TEXT EXCERPT –
+---+
My daughter and I spent a wonderful afternoon together on Friday. With her being a working mommy to two little ones now, these times are rare and priceless to this momma’s heart. She needed to stop at the fabric store to buy some material to make an Easter bowtie for her two year old.

Being a helpful mother, I began looking for a coupon I could download for her. I found one, but I also found something else. The fabric store was sponsoring an Easter egg hunt! How clever is that? I saw three brightly colored eggs on my phone screen and started reading about the prizes: discounts, candy, and gift cards. Not a bad deal.

At just the same time, I heard an announcement being made through the store’s PA system. The announcement was in regard to the same egg hunt. I only caught part of the message, but I definitely heard the part that encouraged me to find the eggs before they were all gone.

So after telling my daughter that I was going to wander a bit while she continued shopping, off I traipsed to find myself a prize-containing egg. I looked on shelves, in baskets, through skeins of yarn and silk flowers, high and low, aisle after aisle. I failed to spy even one little egg. Someone sure had done a good job of hiding them! I honestly considered telling the management I was fairly sure all the eggs were already gone. I was kind of bummed, in an adult kind of way, of course. I didn’t get a poochy lip and throw a tantrum, but I became more determined as I hunted. I was going to locate one of those eggs!

The longer I searched, the faster my feet carried me. My eyes quickly scanned shelf after shelf because I knew my daughter would soon call with the news she was finished shopping. I just had to find one silly egg before she called!

And then she called.
+---+
RECORDS SHOWN –
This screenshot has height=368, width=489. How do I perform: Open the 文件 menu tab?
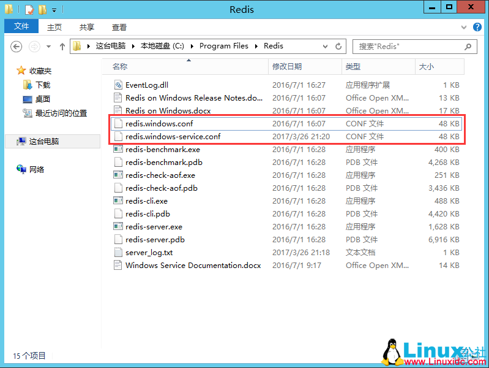click(x=21, y=27)
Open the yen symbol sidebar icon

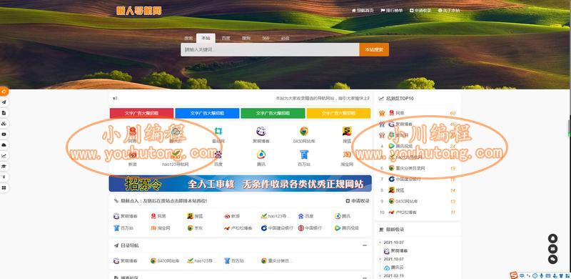tap(4, 177)
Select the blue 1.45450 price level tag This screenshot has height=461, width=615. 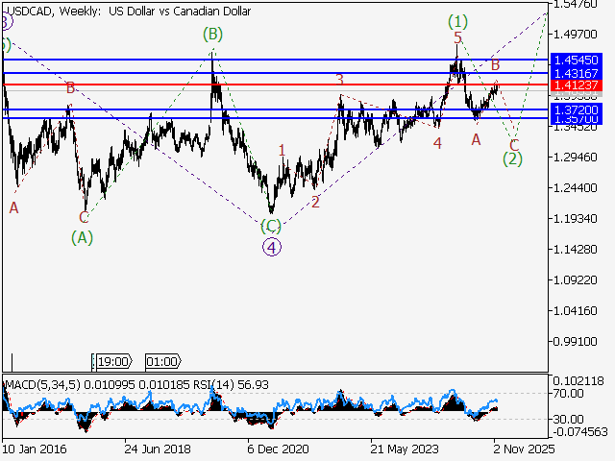click(x=575, y=60)
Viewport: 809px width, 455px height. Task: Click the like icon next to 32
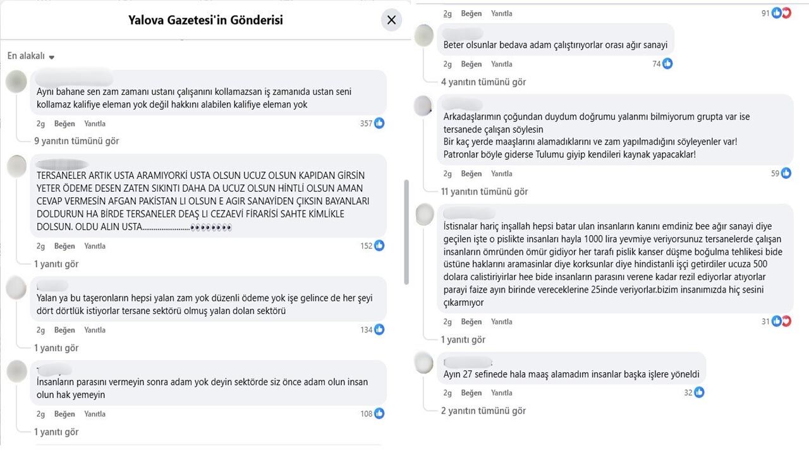(x=698, y=392)
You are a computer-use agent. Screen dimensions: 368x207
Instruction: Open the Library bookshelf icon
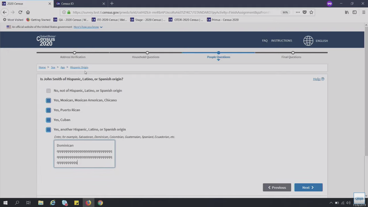coord(347,12)
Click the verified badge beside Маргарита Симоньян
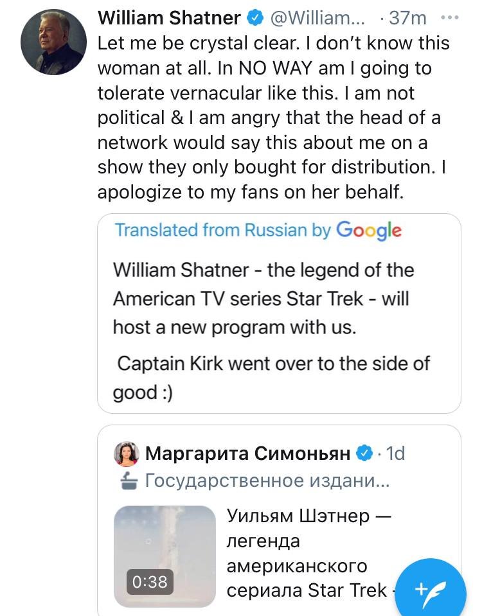The width and height of the screenshot is (482, 616). 364,454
+---+
WHAT TO DO –
Carry on the story about the fabric store's Easter egg hunt, starting right after "And then she called."

EXERCISE RESPONSE –
I answered, but not on the first chime. I reluctantly affirmed I would meet her at the front of the store – that dumb store that either made the eggs too hard to find or hadn’t hidden enough of them. But I wouldn’t complain. I’d merely accept my defeat. After all, I had searched every aisle. I’d tried.

When my daughter asked what I had been doing, I explained I’d been on an egg hunt. After a brief pause, she asked me if I was sure I had the correct date for the hunt. I answered with certainty that the ad said it was on Saturday.

That’s when she reminded me it was Friday. Friday, April 14th. Not the 15th.

The eggs were probably lying ready in the back office somewhere, awaiting the hiding. For the people that came on Saturday. For people who didn’t get so excited they forgot to read and listen carefully.

My emotions were incredibly mixed up at that point. Obviously, I laughed. I think my daughter laughed harder though. I couldn’t blame her a bit. I also experienced feelings she didn’t feel: chagrin, disappointment, and a huge ah-ha moment.

I ‘d just completed an absolutely futile hunt. No matter how hard or long I searched, I was never going to find an egg that day.

I’d acted impetuously, caught up in the thrill of the hunt and with an overwhelming desire to obtain the prize.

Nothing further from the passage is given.